I concur with those who ask for clarification of terms, first and foremost. Especially the value determination of something being 'better', as
@Silmarien mentioned.
To investigate the question though, we are assuming a bit here, aren't we? You are assuming that the Material exists, or could exist, in some extra-personal sense. Do we not though, conceive of everything through our person? That we 'see' something only occurs when consciously aware thereof. While hypothetically the eye picks up light from various objects, we only see what our consciousness, our personhood, lights upon. From the notion that there is something beyond what we are consciously aware of, we assume that we are in fact observing something with a reality external to our observation thereof - but is this necessarily valid? It is how much anthropic principle you would apply.
So we humans can only know of something, or affirm it, if we or intersubjectively by abstraction, could become aware of it. So only by awareness by someone, did we actually bring something into actuality. The concept of a 'continent' didn't exist until articulated, and the Americas did not exist to Europeans until perceived, seen, and thought of.

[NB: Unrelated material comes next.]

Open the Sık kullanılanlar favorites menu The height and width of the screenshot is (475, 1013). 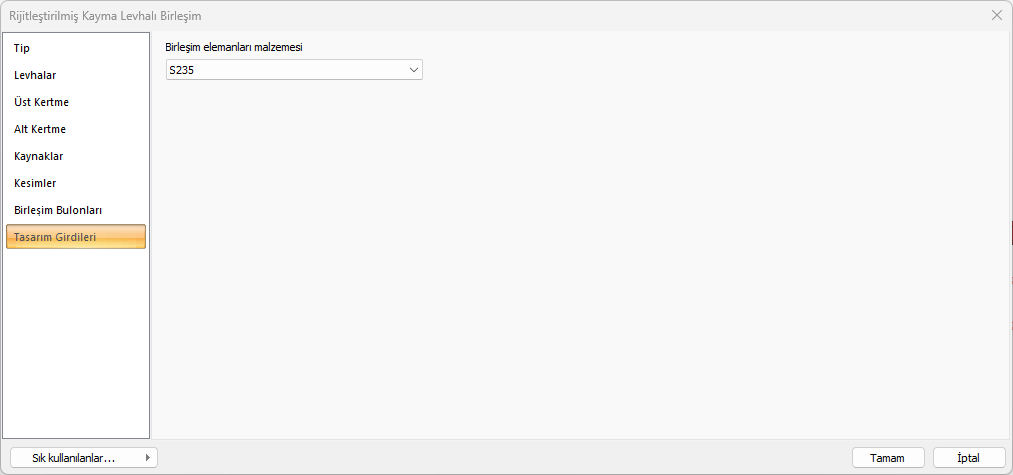[74, 458]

So you are assuming something never placed in relation to a conscious awareness could exist. On what do you base this claim? Deductive reasoning from human experience certainly doesn't support this, as something in a sense only exists once perceived.
Or do you assume things become existent once perceived, but did not exist prior to it? Or are we dealing with potentialities? That Schrodinger's Cat is both alive and dead until the box is opened?
For us to blithely assume that our observable world reflects something that exists extra-personally to ourselves, requires many metaphysical assumptioms. Based on human experience though, the unobserved is in some sense also the non-existent.
God as the Ground of Being, I AM that I AM, that which fundamentally exists, requires that it be observed perhaps. A personal God as in a Being, makes far more sense from the grounds of human perception and experience, than essentially claiming non-existence becomes existent, as lesser creatures become aware. This is fundamentally related to what
@Dirk1540 was saying.
CS Lewis is a good source here. In Pilgrim's Regress, John falls in with a bunch of Idealists. The principle of a holistic everything as God, however belies how a portion thereof stands in relation to the whole. An 'I' as part and parcell of a pantheistic entity, is still in some sense separate, and thus still implies an extraneous Him. It is a matter of perspective, perhaps.
If we construct what we deem 'Reality' by conscious thought, that Reality, by nature, remains dependant on Consciousness. As we cannot affirm our experience beyond our conscious experience, we are stuck with conceiving everything necessarily from an aspect of Mind. It is not coincidence that Neoplatonism, Buddhism, Confucianism, right down to modern Quantum Physics and Relativity Theory, require a fairly stubborn idea of Consciousness being required to bring Actuality and determinability. This is why Existence itself, even in Pantheistic systems, becomes linked to aspects of a Mind - in essence therefore hard to distinguish from an ineffable Person.